ホクレア号の建造のときから関わってきたナイノアさんは、1980年にホクレア号のキャンプテンとして、海図や羅針盤などの一切の近代器具を使わずに、星と波と風だけを頼りに航海する、ミクロネシアに伝わる伝統航海術、スター・ナビゲーションで、ハワイからタヒチまでの4千キロの海の旅を成功させました。そのナイノアさんの偉業はハワイの先住民の人たちに、大きな勇気と誇りをもたらし、自然と調和して生きてきた祖先の知恵や技術、文化や伝統を学び直して、ハワイ人としてのアイデンティティーを取り戻そうという運動につながりました。
そんな、ナイノアさんは、10年ほど前から、ハワイと日本との強い結びつきを再確認するために、日本までホクレア号で航海することを夢見て、5年半前に実際の準備に取り掛かり、今年1月19日に一度はハワイ島を出航したのですが、舵に不具合が生じたために、一度戻り、23日に再出航。ミクロネシアの島々を巡り、4月24日に沖縄の糸満に入港。その後、熊本、長崎、福岡、山口、広島、愛媛と、ゆかりのある寄港地を経て、6月9日に最終目的地の横浜に入港し、およそ5ヶ月、13,400キロにも及ぶ航海を無事に終えました。
今週のザ・フリントストーンは、そんな歴史に残る航海を終えたその日に、ナイノア・トンプソンさんを、横浜の宿舎でキャッチし、お話を聞くことが出来ました。そして「ホクレア号航海プロジェクト」の日本側のキーマンで、数々のサポートを行なってきたシーカヤッカーであり、海洋ジャーナリストの内田正洋さんにも同席してもらいました。おふたりによる興味深い話が盛りだくさんです。
●海図や羅針盤など、一切の近代器具を使わず、スター・ナビゲーションという、星や風、波など、海の自然のサインだけを頼りに日本にやってきたホクレア号ですが、実は、沖縄から横浜までの航海ではスター・ナビゲーションを用いていなかったんです。その理由をナイノアさんはこんな風に語っています。
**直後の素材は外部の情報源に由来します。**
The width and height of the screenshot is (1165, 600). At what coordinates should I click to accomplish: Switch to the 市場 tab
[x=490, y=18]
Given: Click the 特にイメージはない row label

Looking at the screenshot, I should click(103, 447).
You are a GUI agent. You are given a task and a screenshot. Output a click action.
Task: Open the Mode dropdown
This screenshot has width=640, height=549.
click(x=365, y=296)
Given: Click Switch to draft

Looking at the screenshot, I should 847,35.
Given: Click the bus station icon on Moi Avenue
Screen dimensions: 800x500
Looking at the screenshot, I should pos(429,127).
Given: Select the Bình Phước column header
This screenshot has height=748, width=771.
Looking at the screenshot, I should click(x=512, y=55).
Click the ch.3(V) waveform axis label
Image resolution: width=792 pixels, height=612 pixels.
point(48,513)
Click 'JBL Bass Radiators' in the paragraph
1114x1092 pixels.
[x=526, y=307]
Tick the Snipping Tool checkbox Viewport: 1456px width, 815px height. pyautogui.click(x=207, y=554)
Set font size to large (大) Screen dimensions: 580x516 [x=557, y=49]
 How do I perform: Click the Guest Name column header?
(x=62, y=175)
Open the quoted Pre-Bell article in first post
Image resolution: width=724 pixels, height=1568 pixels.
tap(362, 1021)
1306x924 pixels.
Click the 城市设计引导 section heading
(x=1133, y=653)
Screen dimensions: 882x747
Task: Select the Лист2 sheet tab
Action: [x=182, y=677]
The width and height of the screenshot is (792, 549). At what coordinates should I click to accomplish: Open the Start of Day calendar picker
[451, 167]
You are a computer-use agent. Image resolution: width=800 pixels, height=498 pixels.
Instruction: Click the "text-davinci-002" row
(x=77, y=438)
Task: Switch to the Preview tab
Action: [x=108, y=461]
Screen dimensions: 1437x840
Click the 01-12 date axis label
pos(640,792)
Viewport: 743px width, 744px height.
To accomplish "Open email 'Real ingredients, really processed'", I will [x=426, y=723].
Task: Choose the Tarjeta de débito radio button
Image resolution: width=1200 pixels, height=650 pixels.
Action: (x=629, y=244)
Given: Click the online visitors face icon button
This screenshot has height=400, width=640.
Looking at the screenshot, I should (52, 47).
ナイノアさん「一番の理由は、日本国内を航海する時期の問題で、安全面を重視してのことだったんだ。台風シーズンにリスクを侵すことはあまりよくないからね。それに、日本のことを知れば知るほど、自分たちだけで国内を航海するには準備不足だって感じたんだ。というのも、日本の海にはハワイでは味わったことのない障害がたくさんあるんだよ。例えば、3,600もの島々や強い潮流、台風や霧など、数えきれないほどあるんだ。それに加えて、交通量も今まで経験したことがないほど多いんだ。そういった日本の海の環境に不慣れな点を考えると、スター・ナビゲーションを用いるということ以上に、我々だけで航海するのは、あまりにもリスクが高すぎるって判断したんだ。だから我々が安全に航海を続けるには、日本の水先案内人たちの存在は不可欠だった。そして彼らは素晴らしいナビゲーションをみせてくれたんだ。今振り返ってみると、もしかしたら彼らなしでも航海できたかもしれない。しかし、そのことを私は試してみようとも思わないよ。日本に何年も住んで、十分経験を積んでいない限り、絶対にやらないね」
●というわけで、日本国内での航海はベテラン・クルーたちにとっても未知の経験ばかりだったようですが、実は今回の航海には若いクルーも何人か乗っていました。
ホクレア号に乗船した日本人クルー、
荒木汰久治。 以前、この番組にも出演してもらった。 久しぶりに会い、握手をかわした若い力。 |
もうひとりの日本人クルーは内野加奈子。
ナイノアは荒木、内野のふたりにも 賛辞を惜しまなかった。 |
ナイノアさん「クルーを選ぶ時、安全面を第一に考えるのがキャプテンの務めなんだ。しかし、カヌーは学校であり、デッキは大切な教室でもあるんだよ。我々の遺産や文化を後世に伝えていくためには、若い世代を教育しなければならない。そのためには若いクルーを乗せる必要があるんだ。だから戦略の一つとして、年齢でクルーを選ぶこともあるんだ。現在、リーダーシップを取れるだけの経験を積んだ世代が何人か育っていて、実は今回、パラオからヤップ島までの航海では、その中の1人にキャプテンを任せたんだ。彼らは20代の若者たちで、私たちとしてはなんとか彼ら独自のチームを編成して、できれば来年にはその新世代のチームで、ハワイ、タヒチ間の航海をさせてみたいと思っているんだよ。もし、彼らが我々ベテラン抜きで、一度でもタヒチを見つけ、またハワイまで戻ってくることができたら、きっと自信につながる。それは、とても大切なことなんだ。しかし、ちょっと勝手なことを言わせてもらうと、彼らの先生でもある我々にとっては、彼らの成功は我々の成功でもあるんだよ。航海士にとっての最後の役割は、その知識を次へと伝えていくこと。だから、我々に素晴らしい知識を授けてくれた師匠たちに敬意を表す意味でも、我々は次の世代を育てなければならないんだ。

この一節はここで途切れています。